→ Assigned task:
Look through the entries below for the line that contains "Image resolution: width=707", then set down that line and each one after it exactly, through the last.

(Dataset entries)
'''

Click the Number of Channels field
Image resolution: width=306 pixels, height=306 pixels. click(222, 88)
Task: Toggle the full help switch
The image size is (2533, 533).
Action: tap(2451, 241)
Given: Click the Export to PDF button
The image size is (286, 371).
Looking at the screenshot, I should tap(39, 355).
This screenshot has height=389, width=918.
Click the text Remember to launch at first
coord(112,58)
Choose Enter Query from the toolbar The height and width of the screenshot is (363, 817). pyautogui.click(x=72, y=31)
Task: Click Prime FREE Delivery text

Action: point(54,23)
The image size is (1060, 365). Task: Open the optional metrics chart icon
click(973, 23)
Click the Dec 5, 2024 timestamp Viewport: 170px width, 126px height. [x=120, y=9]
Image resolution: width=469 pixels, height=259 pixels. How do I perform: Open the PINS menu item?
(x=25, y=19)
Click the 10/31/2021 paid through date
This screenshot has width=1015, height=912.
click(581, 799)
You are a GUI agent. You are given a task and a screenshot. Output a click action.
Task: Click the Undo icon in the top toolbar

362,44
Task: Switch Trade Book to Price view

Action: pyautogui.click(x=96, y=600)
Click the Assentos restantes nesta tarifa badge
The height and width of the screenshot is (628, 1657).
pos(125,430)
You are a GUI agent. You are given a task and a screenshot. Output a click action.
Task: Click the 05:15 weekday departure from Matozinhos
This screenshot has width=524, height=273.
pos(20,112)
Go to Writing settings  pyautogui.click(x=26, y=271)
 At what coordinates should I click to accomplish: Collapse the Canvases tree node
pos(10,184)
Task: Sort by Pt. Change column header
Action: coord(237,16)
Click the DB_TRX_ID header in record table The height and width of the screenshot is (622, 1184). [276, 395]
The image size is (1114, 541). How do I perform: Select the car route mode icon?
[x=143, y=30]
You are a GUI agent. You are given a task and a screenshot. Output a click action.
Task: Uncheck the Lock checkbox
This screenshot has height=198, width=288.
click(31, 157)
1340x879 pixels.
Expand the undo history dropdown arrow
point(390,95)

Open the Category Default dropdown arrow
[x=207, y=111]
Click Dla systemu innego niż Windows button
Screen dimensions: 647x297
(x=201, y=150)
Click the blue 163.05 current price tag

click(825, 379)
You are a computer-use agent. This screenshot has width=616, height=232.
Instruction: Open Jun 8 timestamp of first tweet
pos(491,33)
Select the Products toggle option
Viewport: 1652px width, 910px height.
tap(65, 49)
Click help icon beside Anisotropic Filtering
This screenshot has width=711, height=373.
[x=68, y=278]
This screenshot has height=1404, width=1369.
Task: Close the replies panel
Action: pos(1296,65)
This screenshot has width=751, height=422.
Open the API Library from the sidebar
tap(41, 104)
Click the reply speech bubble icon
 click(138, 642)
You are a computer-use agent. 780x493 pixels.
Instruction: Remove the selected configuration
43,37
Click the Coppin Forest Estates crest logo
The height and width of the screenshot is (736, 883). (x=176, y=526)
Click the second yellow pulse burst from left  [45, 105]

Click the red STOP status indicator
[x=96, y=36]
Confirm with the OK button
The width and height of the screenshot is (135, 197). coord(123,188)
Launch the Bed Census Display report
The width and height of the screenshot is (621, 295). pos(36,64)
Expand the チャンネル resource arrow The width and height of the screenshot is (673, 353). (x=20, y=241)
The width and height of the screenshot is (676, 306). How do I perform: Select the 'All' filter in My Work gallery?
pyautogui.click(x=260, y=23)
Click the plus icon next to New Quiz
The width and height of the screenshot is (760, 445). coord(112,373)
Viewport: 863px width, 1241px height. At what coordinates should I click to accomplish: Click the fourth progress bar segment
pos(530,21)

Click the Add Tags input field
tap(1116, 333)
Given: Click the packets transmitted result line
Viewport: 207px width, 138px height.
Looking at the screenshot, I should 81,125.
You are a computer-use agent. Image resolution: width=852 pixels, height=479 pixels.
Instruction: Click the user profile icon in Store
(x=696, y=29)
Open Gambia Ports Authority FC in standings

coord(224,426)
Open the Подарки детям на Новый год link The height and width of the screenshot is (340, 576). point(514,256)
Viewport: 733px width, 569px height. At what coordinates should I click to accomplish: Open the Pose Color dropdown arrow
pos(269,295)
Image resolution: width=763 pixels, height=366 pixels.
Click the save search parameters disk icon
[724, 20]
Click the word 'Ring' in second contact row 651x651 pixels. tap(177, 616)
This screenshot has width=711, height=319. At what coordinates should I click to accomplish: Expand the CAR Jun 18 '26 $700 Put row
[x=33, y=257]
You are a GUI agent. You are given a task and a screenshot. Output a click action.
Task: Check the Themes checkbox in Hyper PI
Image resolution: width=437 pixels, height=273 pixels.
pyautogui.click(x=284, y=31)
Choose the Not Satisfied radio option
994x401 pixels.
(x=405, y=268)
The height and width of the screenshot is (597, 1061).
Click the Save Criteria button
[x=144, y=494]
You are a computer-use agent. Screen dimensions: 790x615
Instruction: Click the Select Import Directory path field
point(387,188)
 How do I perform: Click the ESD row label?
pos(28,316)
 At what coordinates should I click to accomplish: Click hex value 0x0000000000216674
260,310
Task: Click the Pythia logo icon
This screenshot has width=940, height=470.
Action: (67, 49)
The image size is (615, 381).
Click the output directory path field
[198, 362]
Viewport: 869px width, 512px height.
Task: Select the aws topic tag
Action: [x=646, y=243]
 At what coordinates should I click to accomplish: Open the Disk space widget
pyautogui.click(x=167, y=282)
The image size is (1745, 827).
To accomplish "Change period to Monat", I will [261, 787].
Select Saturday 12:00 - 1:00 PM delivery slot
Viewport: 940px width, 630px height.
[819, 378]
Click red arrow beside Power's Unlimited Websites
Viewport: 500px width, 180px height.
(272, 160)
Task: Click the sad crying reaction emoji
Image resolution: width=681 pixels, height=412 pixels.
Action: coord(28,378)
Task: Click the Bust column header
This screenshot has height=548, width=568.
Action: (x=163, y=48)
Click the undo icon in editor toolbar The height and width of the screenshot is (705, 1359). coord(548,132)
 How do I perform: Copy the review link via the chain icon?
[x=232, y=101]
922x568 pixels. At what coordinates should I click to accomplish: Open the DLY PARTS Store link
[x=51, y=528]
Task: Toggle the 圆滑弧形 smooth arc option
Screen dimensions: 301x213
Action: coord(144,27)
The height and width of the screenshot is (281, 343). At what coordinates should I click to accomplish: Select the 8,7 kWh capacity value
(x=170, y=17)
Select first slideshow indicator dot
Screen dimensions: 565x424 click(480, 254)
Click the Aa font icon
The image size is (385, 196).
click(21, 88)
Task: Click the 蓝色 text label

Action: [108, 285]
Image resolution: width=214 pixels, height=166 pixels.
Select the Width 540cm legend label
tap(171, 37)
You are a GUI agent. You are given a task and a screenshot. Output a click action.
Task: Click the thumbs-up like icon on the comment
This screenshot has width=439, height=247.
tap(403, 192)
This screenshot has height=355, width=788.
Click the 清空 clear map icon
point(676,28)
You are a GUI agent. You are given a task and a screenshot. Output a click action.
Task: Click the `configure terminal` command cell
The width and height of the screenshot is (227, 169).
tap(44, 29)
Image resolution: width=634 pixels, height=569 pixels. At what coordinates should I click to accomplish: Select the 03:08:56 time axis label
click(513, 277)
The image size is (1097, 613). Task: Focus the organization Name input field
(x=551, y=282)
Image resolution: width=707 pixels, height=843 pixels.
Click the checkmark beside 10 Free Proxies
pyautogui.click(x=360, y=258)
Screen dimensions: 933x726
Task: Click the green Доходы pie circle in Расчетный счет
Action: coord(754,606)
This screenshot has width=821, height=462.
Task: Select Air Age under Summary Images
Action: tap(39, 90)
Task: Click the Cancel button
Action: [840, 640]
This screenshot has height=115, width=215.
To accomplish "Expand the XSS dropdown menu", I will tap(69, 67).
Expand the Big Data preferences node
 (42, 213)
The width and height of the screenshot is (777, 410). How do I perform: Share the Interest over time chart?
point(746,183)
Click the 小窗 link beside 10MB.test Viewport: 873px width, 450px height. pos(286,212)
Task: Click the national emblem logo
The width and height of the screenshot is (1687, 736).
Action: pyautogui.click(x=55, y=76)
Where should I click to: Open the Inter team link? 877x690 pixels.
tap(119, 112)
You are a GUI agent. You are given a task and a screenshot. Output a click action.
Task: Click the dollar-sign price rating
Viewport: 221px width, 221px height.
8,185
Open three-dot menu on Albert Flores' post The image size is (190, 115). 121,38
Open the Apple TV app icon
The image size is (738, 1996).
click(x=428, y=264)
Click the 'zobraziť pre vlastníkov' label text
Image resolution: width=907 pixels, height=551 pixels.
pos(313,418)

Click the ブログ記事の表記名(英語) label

'''

→ Task result:
Image resolution: width=707 pixels, height=843 pixels.
Click the checkmark beside 10 Free Proxies
pyautogui.click(x=360, y=258)
Screen dimensions: 933x726
Task: Click the green Доходы pie circle in Расчетный счет
Action: coord(754,606)
This screenshot has width=821, height=462.
Task: Select Air Age under Summary Images
Action: tap(39, 90)
Task: Click the Cancel button
Action: [840, 640]
This screenshot has height=115, width=215.
To accomplish "Expand the XSS dropdown menu", I will tap(69, 67).
Expand the Big Data preferences node
 (42, 213)
The width and height of the screenshot is (777, 410). How do I perform: Share the Interest over time chart?
point(746,183)
Click the 小窗 link beside 10MB.test Viewport: 873px width, 450px height. pos(286,212)
Task: Click the national emblem logo
The width and height of the screenshot is (1687, 736).
Action: pyautogui.click(x=55, y=76)
Where should I click to: Open the Inter team link? 877x690 pixels.
tap(119, 112)
You are a GUI agent. You are given a task and a screenshot. Output a click action.
Task: Click the dollar-sign price rating
Viewport: 221px width, 221px height.
8,185
Open three-dot menu on Albert Flores' post The image size is (190, 115). 121,38
Open the Apple TV app icon
The image size is (738, 1996).
click(x=428, y=264)
Click the 'zobraziť pre vlastníkov' label text
Image resolution: width=907 pixels, height=551 pixels.
pos(313,418)

Click the ブログ記事の表記名(英語) label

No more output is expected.